La priorité régionale d’embauche contrevient aux chartes
Une décision du Tribunal administratif du travail
Chronique juridique AVIS DE COUR
Le 9 août dernier, le juge administratif Raymond Gagnon du Tribunal administratif du travail a rendu une décision dans un dossier concernant la mobilité des travailleurs de l’industrie de la construction. En effet, le Tribunal avait été saisi d’une demande de l’Association de la construction du Québec (I’ACQ) ayant pour objet de mettre en question la constitutionnalité des règles relatives à l’embauche, à la préférence d’emploi et à la priorité d’emploi, connues comme « la mobilité » des salariés dans l’industrie de la construction.
Par Me Jean-François Belisle *
Ainsi, le Tribunal administratif du travail devait déterminer si les articles 35 et 38 du Règlement sur l’embauche et la mobilité des salariés dans l’industrie de la construction et les clauses de conventions collectives qui en reprennent le libellé portaient atteinte aux droits fondamentaux garantis par les chartes notamment le droit à la liberté et au respect de la vie privée. Le Tribunal considère que le choix d’établir son domicile dans une région administrative ne devrait pas normalement avoir d’impact à leur accès au travail. Pour l’employeur, le lieu de résidence du travailleur ne devrait pas servir de fondement d’embaucher ou non le travailleur. Par ailleurs, le Tribunal ajoute que l’atteinte ne peut se justifier en conformité avec les principes de justice fondamentale.

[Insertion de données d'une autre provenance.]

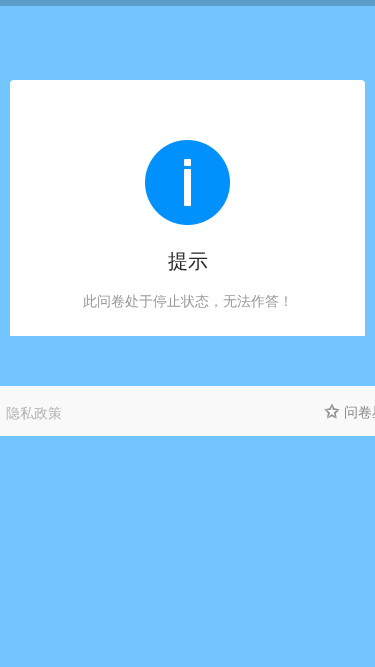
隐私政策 (34, 412)
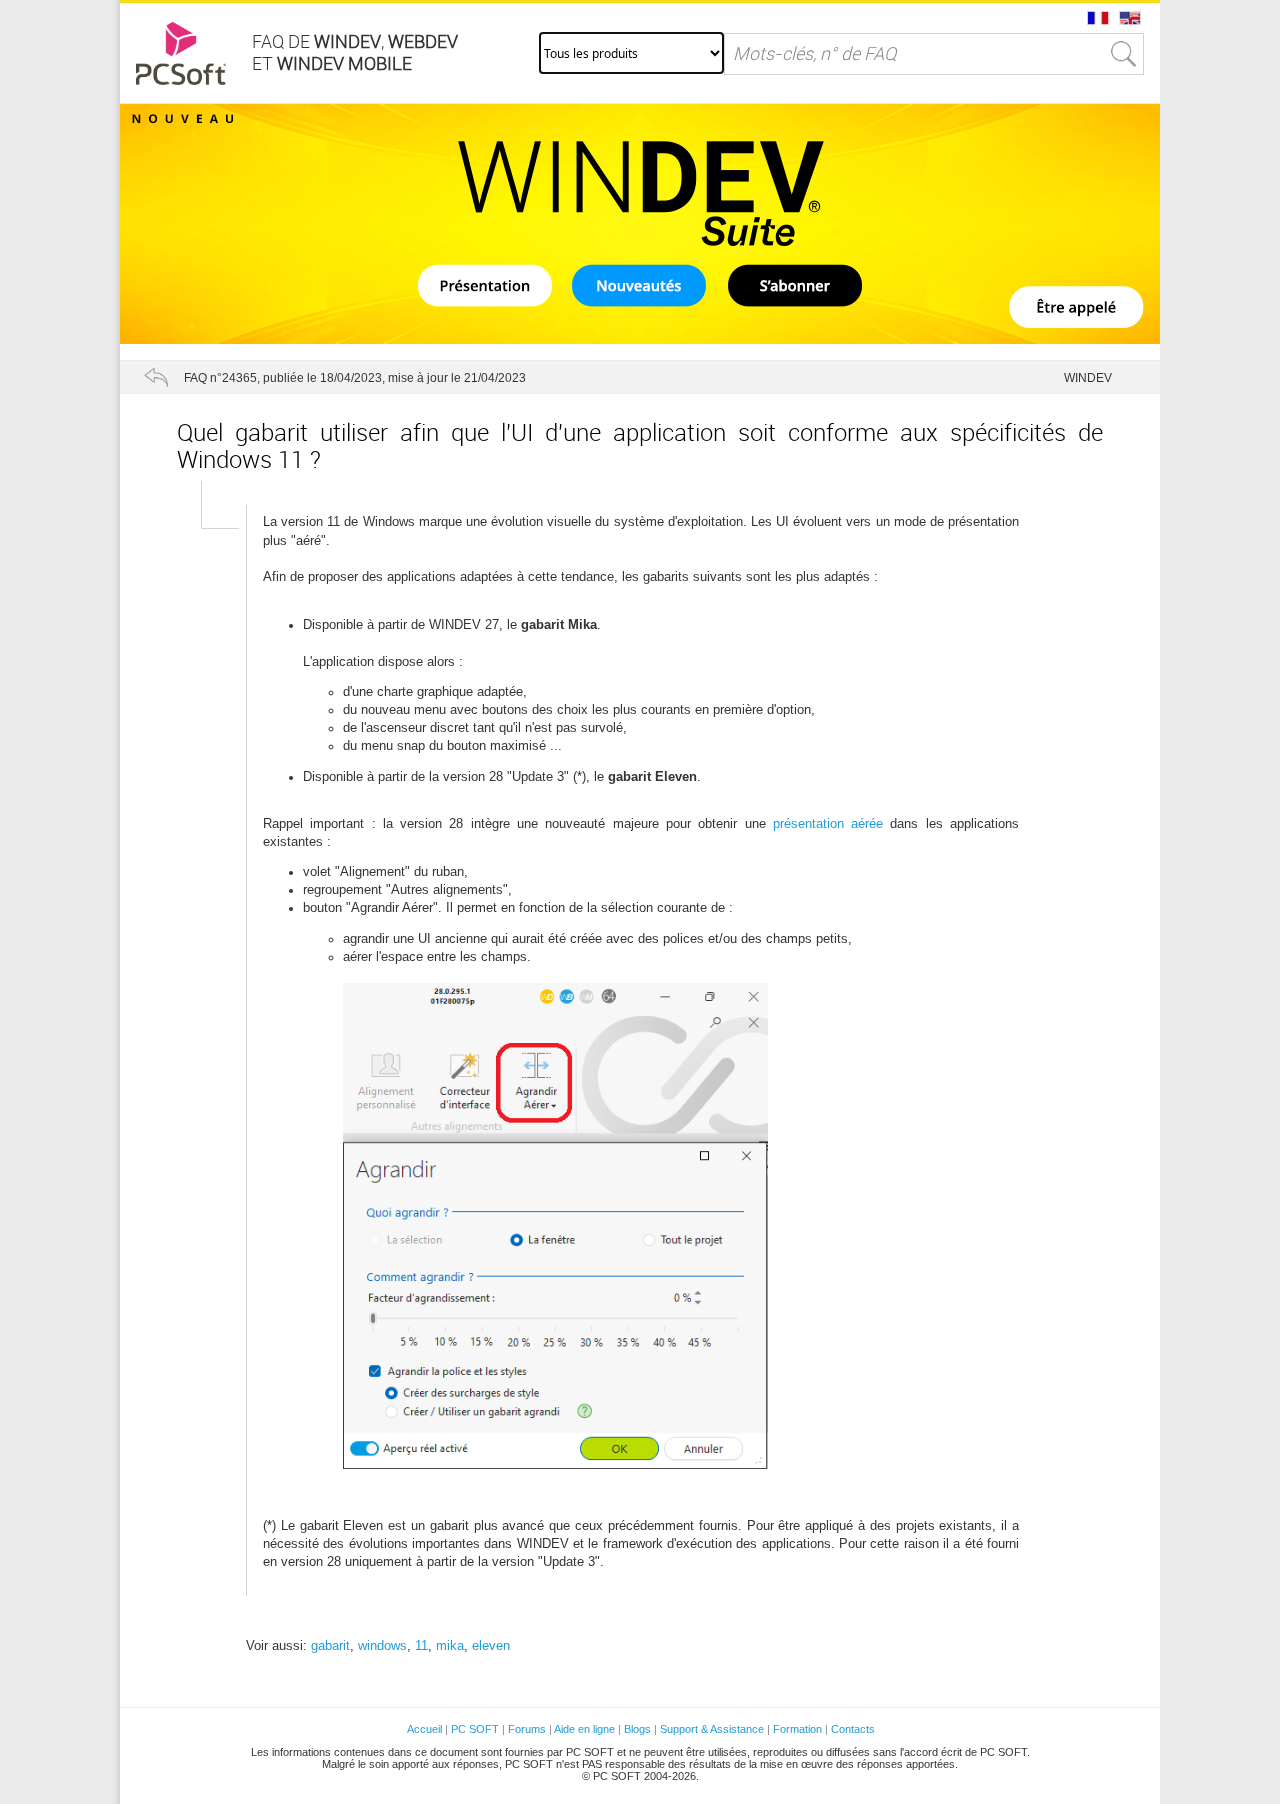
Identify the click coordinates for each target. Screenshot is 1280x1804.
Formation (797, 1729)
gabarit (330, 1645)
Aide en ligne (584, 1729)
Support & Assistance (713, 1729)
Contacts (853, 1729)
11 (421, 1645)
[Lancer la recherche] (1124, 54)
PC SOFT (475, 1729)
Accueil (424, 1729)
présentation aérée (828, 823)
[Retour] (156, 377)
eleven (491, 1645)
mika (450, 1645)
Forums (527, 1729)
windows (382, 1645)
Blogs (637, 1729)
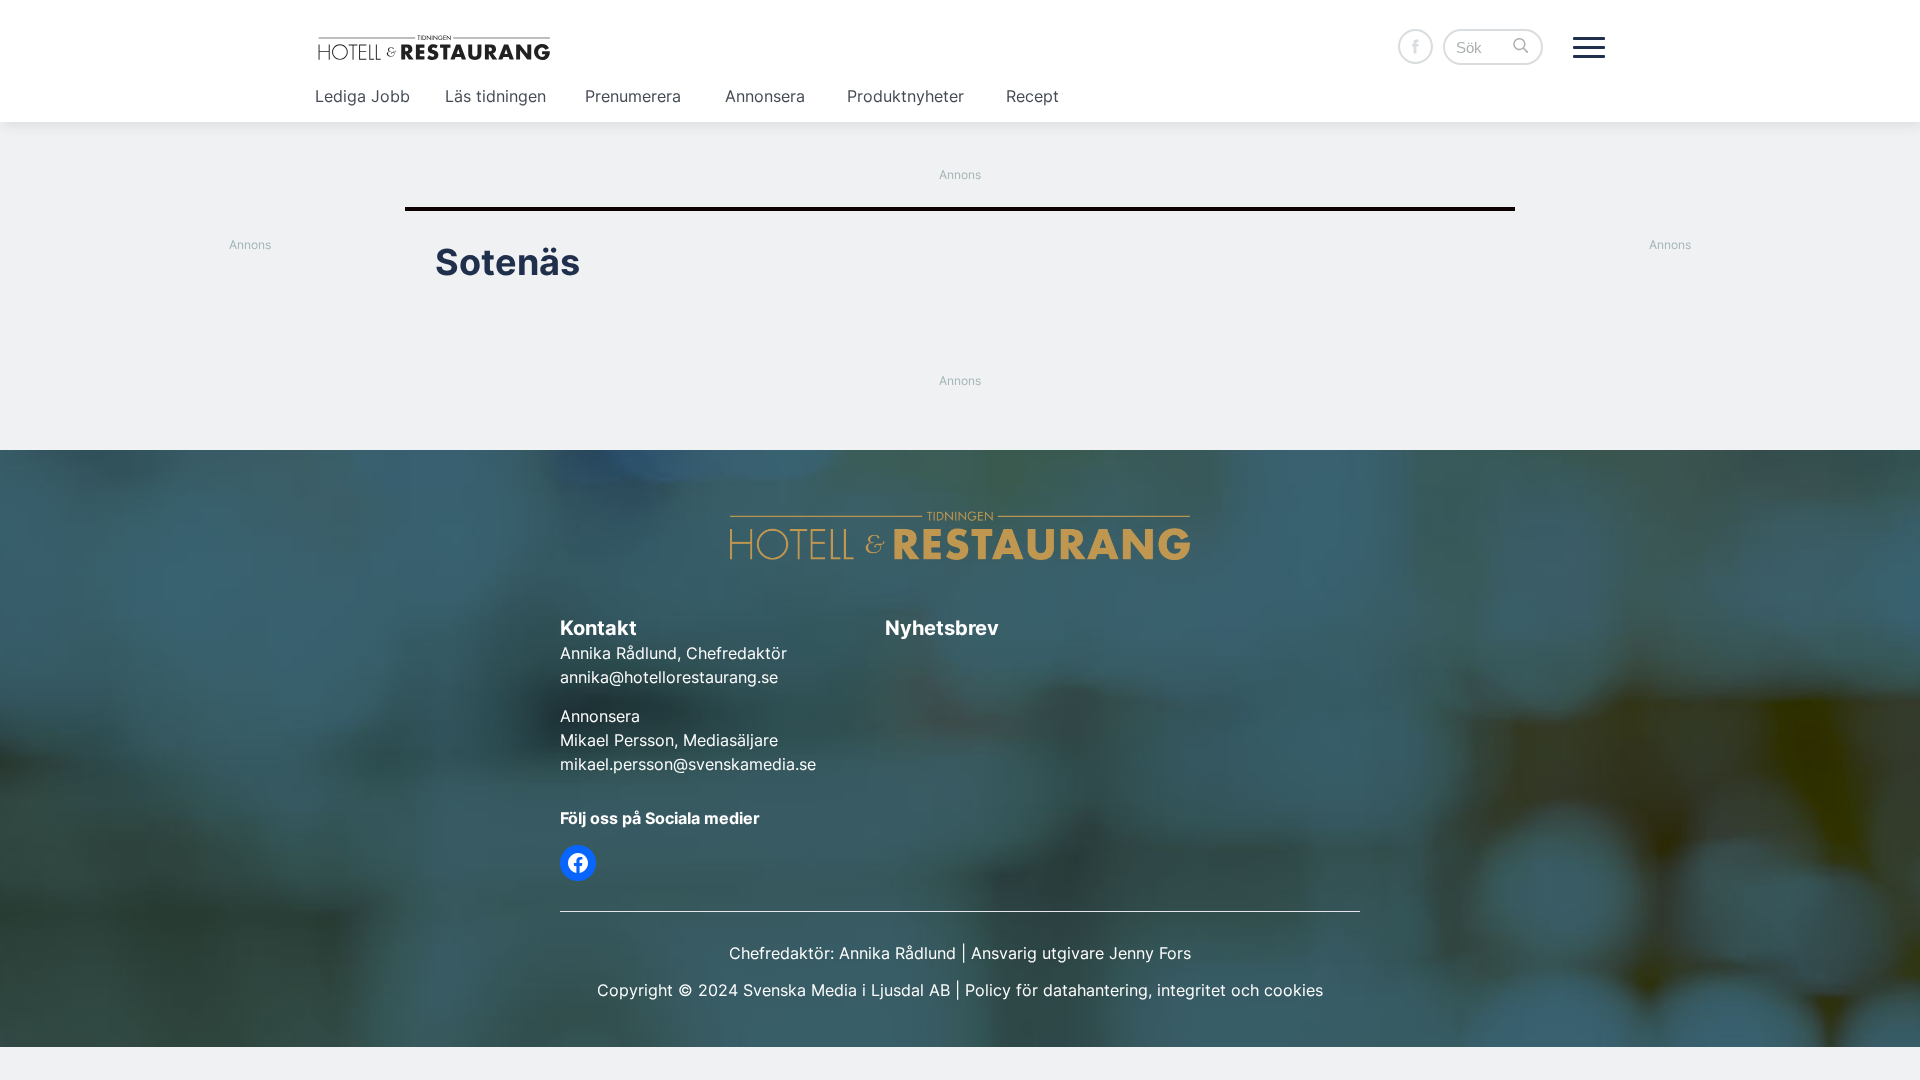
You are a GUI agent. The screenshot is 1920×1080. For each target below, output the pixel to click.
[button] (1521, 47)
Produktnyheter (905, 96)
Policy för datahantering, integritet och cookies (1144, 990)
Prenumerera (633, 96)
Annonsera (765, 96)
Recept (1032, 96)
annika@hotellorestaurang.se (669, 677)
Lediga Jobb (362, 96)
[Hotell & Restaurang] (434, 47)
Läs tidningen (495, 96)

Le Tribunal déclare invalides et inopérants les articles 35 et 38 du Règlement sur l’embauche et la mobilité des salariés dans l’industrie de la construction.
En conséquence, le Tribunal déclare invalides et inopérants les articles 35 et 38 du Règlement sur l’embauche et la mobilité des salariés dans l’industrie de la construction et non écrite les clauses 15.01 et 15.03 des conventions collectives du secteur institutionnel et commercial ainsi que celle du secteur industriel. Par ailleurs, il est important de noter que le juge suspend sa décision jusqu’au renouvellement des conventions collectives, lesquelles expirent le 30 avril 2021. C’est donc dire que le statu quo perdure pour le moment.
Spécificité de la convention du secteur génie civil et voirie
Contrairement aux conventions collectives des secteurs institutionnel/commercial et industriel qui comportent pour plusieurs métiers des ratios de salariés préférentiels, la convention du secteur génie civil et voirie prévoit déjà la mobilité provinciale des salariés de la plupart des métiers et ce, peu importe le statut de salarié préférentiel. Pour plus de détail, nous vous référons à la liste prévue à la clause 15.12 de la convention et aux exceptions qui y sont mentionnées. La décision ne changera donc pas les règles en ce qui concerne ces salariés. Là où la décision du juge administratif Gagnon aura un impact dans le secteur génie civil et voirie, c’est pour les métiers et occupations qui ne bénéficient pas de la mobilité provinciale. Pour ces derniers le principe de priorité régionale d’embauche demeure jusqu’à l’entrée en vigueur des prochaines conventions collectives.
Position de l’ACRGTQ
Pour sa part, l’Association des constructeurs de routes et grands travaux du Québec (ACRGTQ) a toujours recommandé à ses membres d’embaucher localement la main-d’œuvre venant compléter le noyau de travailleurs « réguliers » de son entreprise. Malgré l’existence des clauses de mobilité provinciale, en tout temps, l’ACRGTQ et les partenaires de l’industrie de la construction ont trouvé les moyens de concilier les enjeux socio-économiques des régions ressources et les droits de gérance des entreprises tout en respectant les droits fondamentaux garantis par les chartes.
Il ne faut pas perdre de vue que les grands chantiers régionaux sont par essence « temporaires ». Au moment de leur fermeture, il peut être avantageux pour un salarié de pouvoir aller gagner sa vie à l’extérieur de la région de son domicile. De plus, l’ensemble des conventions collectives de l’industrie de la construction contient des clauses relatives aux frais de déplacement qui feront en sorte qu’un employeur trouvera un avantage économique palpable à embaucher de la main-d’œuvre locale.
Enfin, il faut savoir que cette décision fait l’objet d’une demande de pourvoi devant la Cour supérieure, déposée le 26 août dernier par la FTQ Construction et le Conseil provincial (Inter).